## [Data for the task]
▬▬▬▬▬▬▬▬▬▬

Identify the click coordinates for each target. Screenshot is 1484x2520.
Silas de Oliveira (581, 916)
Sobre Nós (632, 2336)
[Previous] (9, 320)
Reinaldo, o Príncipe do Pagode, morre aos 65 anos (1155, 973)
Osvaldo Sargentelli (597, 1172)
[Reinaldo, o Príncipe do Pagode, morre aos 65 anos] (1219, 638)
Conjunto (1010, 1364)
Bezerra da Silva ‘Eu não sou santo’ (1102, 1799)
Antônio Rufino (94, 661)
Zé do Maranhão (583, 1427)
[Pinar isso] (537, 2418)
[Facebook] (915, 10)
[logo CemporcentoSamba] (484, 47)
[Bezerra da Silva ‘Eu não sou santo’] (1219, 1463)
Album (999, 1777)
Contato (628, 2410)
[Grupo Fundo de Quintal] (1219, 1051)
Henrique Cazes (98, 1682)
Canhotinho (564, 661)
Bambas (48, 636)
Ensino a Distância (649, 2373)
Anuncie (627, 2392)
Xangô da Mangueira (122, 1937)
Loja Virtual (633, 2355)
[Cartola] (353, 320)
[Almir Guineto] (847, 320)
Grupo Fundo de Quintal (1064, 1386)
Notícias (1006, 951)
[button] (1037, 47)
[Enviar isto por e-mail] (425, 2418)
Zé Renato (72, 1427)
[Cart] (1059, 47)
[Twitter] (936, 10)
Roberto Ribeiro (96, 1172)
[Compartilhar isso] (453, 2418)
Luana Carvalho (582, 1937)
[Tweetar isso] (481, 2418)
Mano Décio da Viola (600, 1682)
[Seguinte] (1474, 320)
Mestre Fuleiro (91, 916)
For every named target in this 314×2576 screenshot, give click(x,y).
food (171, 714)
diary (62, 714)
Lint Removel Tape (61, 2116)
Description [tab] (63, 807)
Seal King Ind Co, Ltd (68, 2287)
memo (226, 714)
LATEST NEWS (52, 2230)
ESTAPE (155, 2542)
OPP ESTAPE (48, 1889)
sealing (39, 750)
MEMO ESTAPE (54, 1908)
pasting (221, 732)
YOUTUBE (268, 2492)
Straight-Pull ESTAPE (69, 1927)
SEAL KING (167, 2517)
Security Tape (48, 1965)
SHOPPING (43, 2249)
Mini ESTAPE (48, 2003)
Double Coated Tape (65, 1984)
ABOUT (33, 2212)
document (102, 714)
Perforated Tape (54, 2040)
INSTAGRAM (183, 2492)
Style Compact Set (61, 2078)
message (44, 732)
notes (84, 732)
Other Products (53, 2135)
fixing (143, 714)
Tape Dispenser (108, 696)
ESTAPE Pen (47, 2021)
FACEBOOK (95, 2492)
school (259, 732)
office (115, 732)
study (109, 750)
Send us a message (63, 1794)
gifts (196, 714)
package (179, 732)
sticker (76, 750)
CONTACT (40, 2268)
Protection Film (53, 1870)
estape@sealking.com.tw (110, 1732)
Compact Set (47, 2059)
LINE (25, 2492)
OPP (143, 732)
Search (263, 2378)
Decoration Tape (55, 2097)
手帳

▬▬▬▬▬▬▬▬▬▬

Return the material in full, exactly as shown.

## [Answer box]
Identify the click coordinates for each target. Screenshot is 1484x2520.
Silas de Oliveira (581, 916)
Sobre Nós (632, 2336)
[Previous] (9, 320)
Reinaldo, o Príncipe do Pagode, morre aos 65 anos (1155, 973)
Osvaldo Sargentelli (597, 1172)
[Reinaldo, o Príncipe do Pagode, morre aos 65 anos] (1219, 638)
Conjunto (1010, 1364)
Bezerra da Silva ‘Eu não sou santo’ (1102, 1799)
Antônio Rufino (94, 661)
Zé do Maranhão (583, 1427)
[Pinar isso] (537, 2418)
[Facebook] (915, 10)
[logo CemporcentoSamba] (484, 47)
[Bezerra da Silva ‘Eu não sou santo’] (1219, 1463)
Album (999, 1777)
Contato (628, 2410)
[Grupo Fundo de Quintal] (1219, 1051)
Henrique Cazes (98, 1682)
Canhotinho (564, 661)
Bambas (48, 636)
Ensino a Distância (649, 2373)
Anuncie (627, 2392)
Xangô da Mangueira (122, 1937)
Loja Virtual (633, 2355)
[Cartola] (353, 320)
[Almir Guineto] (847, 320)
Grupo Fundo de Quintal (1064, 1386)
Notícias (1006, 951)
[button] (1037, 47)
[Enviar isto por e-mail] (425, 2418)
Zé Renato (72, 1427)
[Cart] (1059, 47)
[Twitter] (936, 10)
Roberto Ribeiro (96, 1172)
[Compartilhar isso] (453, 2418)
Luana Carvalho (582, 1937)
[Tweetar isso] (481, 2418)
Mano Décio da Viola (600, 1682)
[Seguinte] (1474, 320)
Mestre Fuleiro (91, 916)
For every named target in this 314×2576 screenshot, give click(x,y).
food (171, 714)
diary (62, 714)
Lint Removel Tape (61, 2116)
Description [tab] (63, 807)
Seal King Ind Co, Ltd (68, 2287)
memo (226, 714)
LATEST NEWS (52, 2230)
ESTAPE (155, 2542)
OPP ESTAPE (48, 1889)
sealing (39, 750)
MEMO ESTAPE (54, 1908)
pasting (221, 732)
YOUTUBE (268, 2492)
Straight-Pull ESTAPE (69, 1927)
SEAL KING (167, 2517)
Security Tape (48, 1965)
SHOPPING (43, 2249)
Mini ESTAPE (48, 2003)
Double Coated Tape (65, 1984)
ABOUT (33, 2212)
document (102, 714)
Perforated Tape (54, 2040)
INSTAGRAM (183, 2492)
Style Compact Set (61, 2078)
message (44, 732)
notes (84, 732)
Other Products (53, 2135)
fixing (143, 714)
Tape Dispenser (108, 696)
ESTAPE Pen (47, 2021)
FACEBOOK (95, 2492)
school (259, 732)
office (115, 732)
study (109, 750)
Send us a message (63, 1794)
gifts (196, 714)
package (179, 732)
sticker (76, 750)
CONTACT (40, 2268)
Protection Film (53, 1870)
estape@sealking.com.tw (110, 1732)
Compact Set (47, 2059)
LINE (25, 2492)
OPP (143, 732)
Search (263, 2378)
Decoration Tape (55, 2097)
手帳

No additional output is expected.